COVID-19 has been one driver; the number of homeschool students has tripled since the start of the pandemic. By the fall of 2021, 11.1 percent of students in the United States were homeschooled, and the number has continued to climb. With the prevalence of homeschooling, parents are no longer navigating the homeschool journey alone. They have homeschooling friends and neighbors to rely on, as well as co-ops, online curricula, and endless no-cost learning resources.
Not too long ago, homeschool families were considered by some as weird, and the quality of the education was questioned. Today, on the other hand, it’s impossible to ignore that homeschooled children, on average, far outperform their traditional public school peers in terms of academic skills development and knowledge acquisition.
While many thought the spike in homeschool numbers could dwindle once schools reopened for in-person learning, that has not proven the case. With the planning for the 2022-2023 school year in full swing, public school districts can’t count on a return of the lost students. In many cases, regardless of the reasons, these students are gone for good. And many others may join them after the 2021-2022 school year comes to a close.

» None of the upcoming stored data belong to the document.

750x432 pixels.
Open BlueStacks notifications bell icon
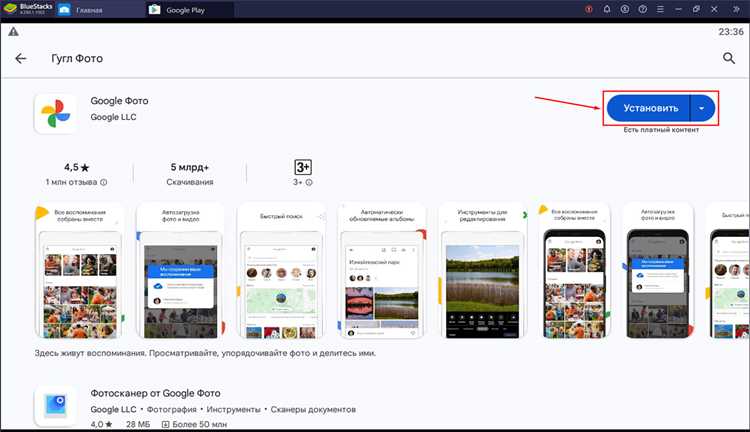point(607,9)
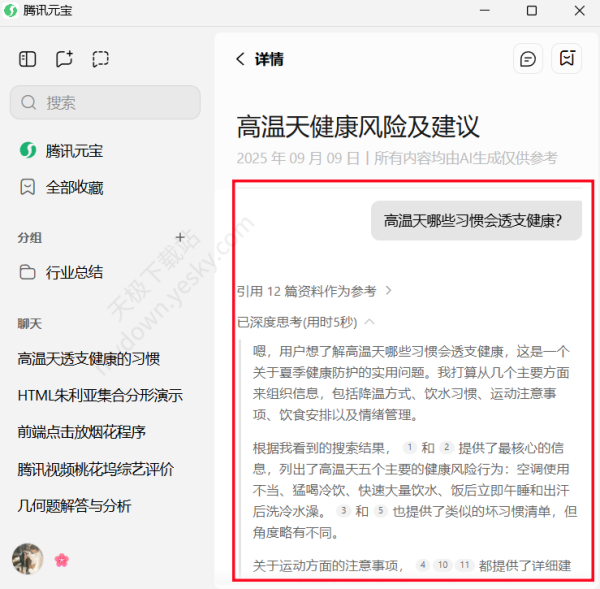Open the chat bubble icon in header
This screenshot has height=589, width=600.
tap(527, 59)
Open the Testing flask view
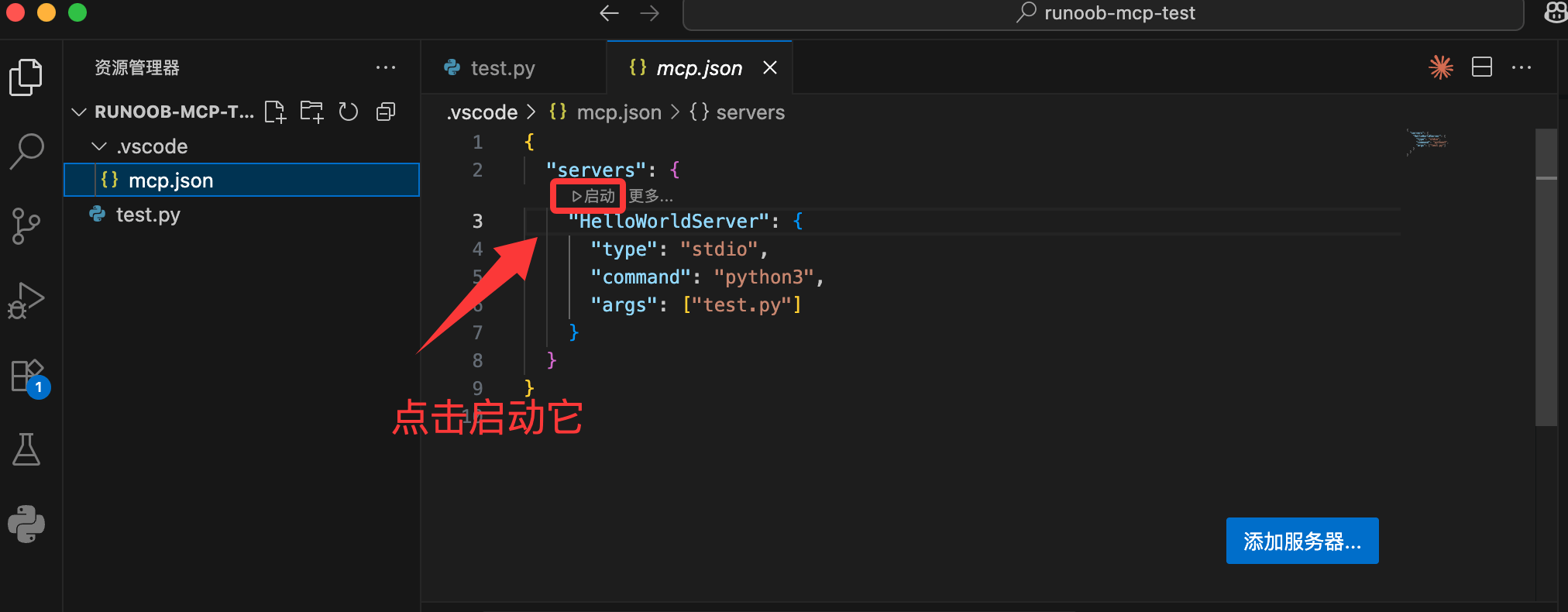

COVID-19 was not the only factor that drove families away from public schools. Parents were especially delighted to have their children escape the far-left political indoctrination that dominates today’s K-12 public education classrooms (the daily promotion of the LGBT agenda, critical race theory divisiveness, and woke academics). Their children have been freed from the political agenda of teachers’ unions and school personnel using them as pawns in their power plays.

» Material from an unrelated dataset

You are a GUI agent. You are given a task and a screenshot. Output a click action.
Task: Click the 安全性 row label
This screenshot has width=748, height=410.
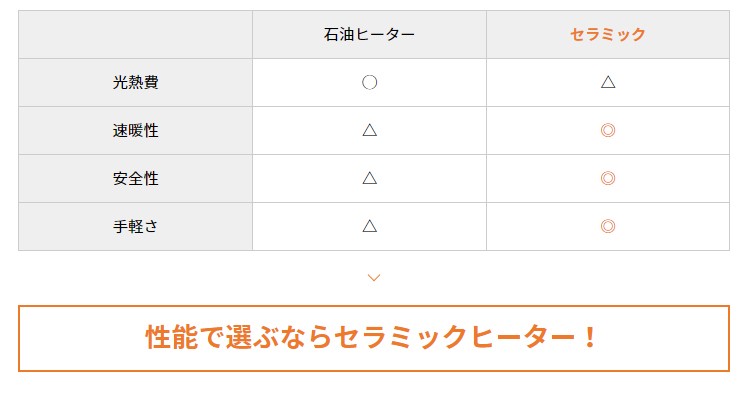tap(135, 178)
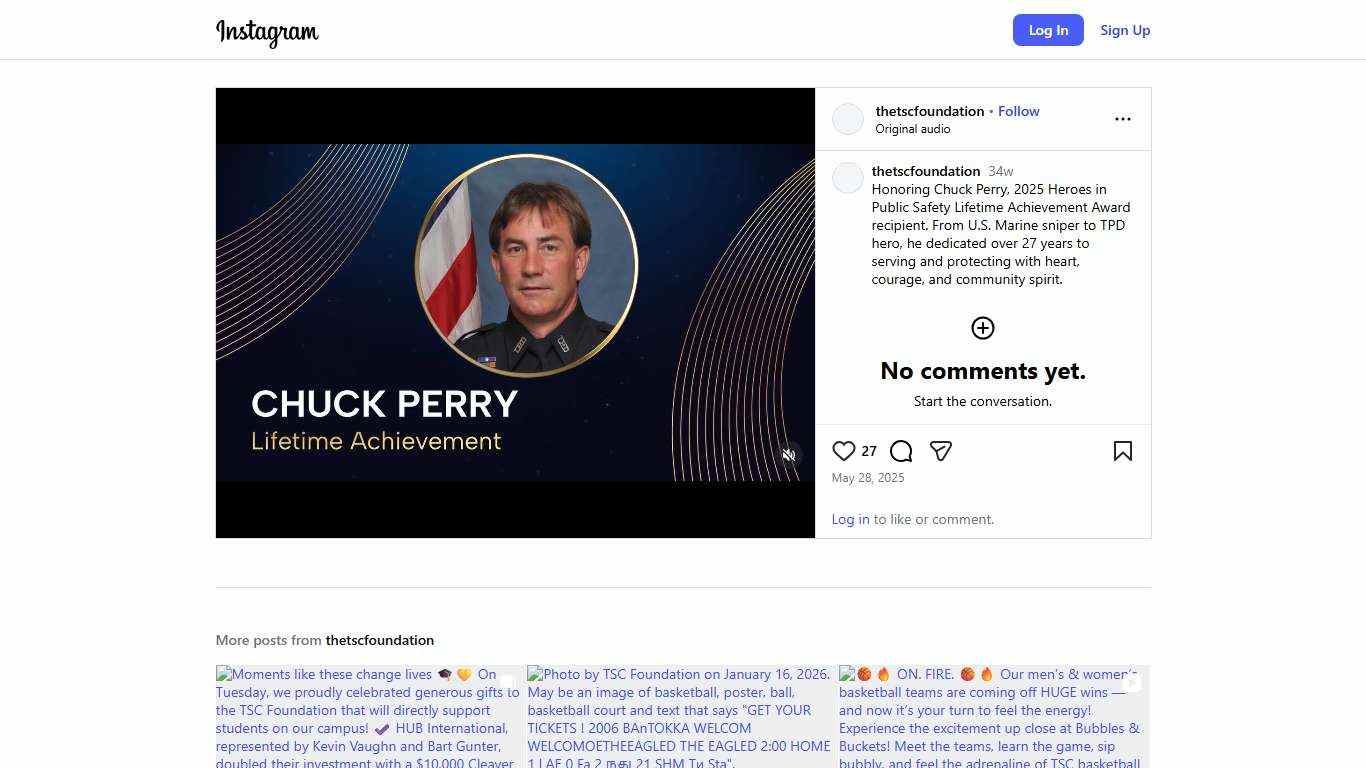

One example of this indoctrination is the increasing use of the Gender Unicorn as a tool to encourage students as young as age 5 to select their gender identity, their gender expression, the gender they are physically attracted to, and the gender they are emotionally attracted to, whether women/men, feminine/masculine, or other.

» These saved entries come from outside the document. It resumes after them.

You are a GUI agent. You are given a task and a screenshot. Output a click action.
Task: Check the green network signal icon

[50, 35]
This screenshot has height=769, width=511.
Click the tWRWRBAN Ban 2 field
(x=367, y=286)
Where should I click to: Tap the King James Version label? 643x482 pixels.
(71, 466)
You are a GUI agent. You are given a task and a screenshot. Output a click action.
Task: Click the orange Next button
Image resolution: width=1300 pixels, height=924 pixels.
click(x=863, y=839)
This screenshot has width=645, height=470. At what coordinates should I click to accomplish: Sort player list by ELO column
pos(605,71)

The decline of academic standards was another concern. Advanced classes and gifted and talented programs face removal in the name of “equity” — squashing enthusiasm and denying high performers the opportunity to reach their full learning potential. Furthermore, graduation requirements are lessened — again in the name of equity. But what value is a high school diploma if fundamental learning is not accomplished? Today, more than 71 percent of students lack basic academic proficiency at the end of their K-12 school years.
Children’s safety was another major issue. In the name of racial equity, discipline is now discriminatory, and the result is increasingly unsafe schools. Even more alarming, children and teenagers are forced to share a bathroom or a locker room with students of the opposite sex who declare a gender identity in conflict with their biological sex. Loudoun County, Virginia, is one of many examples of sexual assaults on minors by peers on their school campus during the school day.
But parents pulling their children from government schools was also prompted by the public education system’s inadequate and outdated school structure. As one parent shared: “Now that I’ve started homeschooling my kindergarten daughter, I can’t imagine sending my younger son to traditional public school, confined to sitting at a desk six hours a day when he turns five.”
How has the experience been for the new homeschooling families? The conversation strikes a familiar theme for parent after parent: “I never thought I’d homeschool my kids. I didn’t think I could do it. Now I can’t imagine not homeschooling my kids.”
The transition to homeschooling is not without its challenges, of course. But benefits of parents exercising their right to decide what their children learn are profound. Parents are witnessing firsthand their children newly motivated, curious, and excited about learning. The recovery of family time is an additional advantage.
The bottom line is this: Pushed out of public schools, more and more families are reaping the benefits of homeschooling. While homeschooling is not for everybody, more families than ever before are finding homeschooling a game-changer for their children and teenagers. There is no doubt that the increase of this attractive education option is here to stay.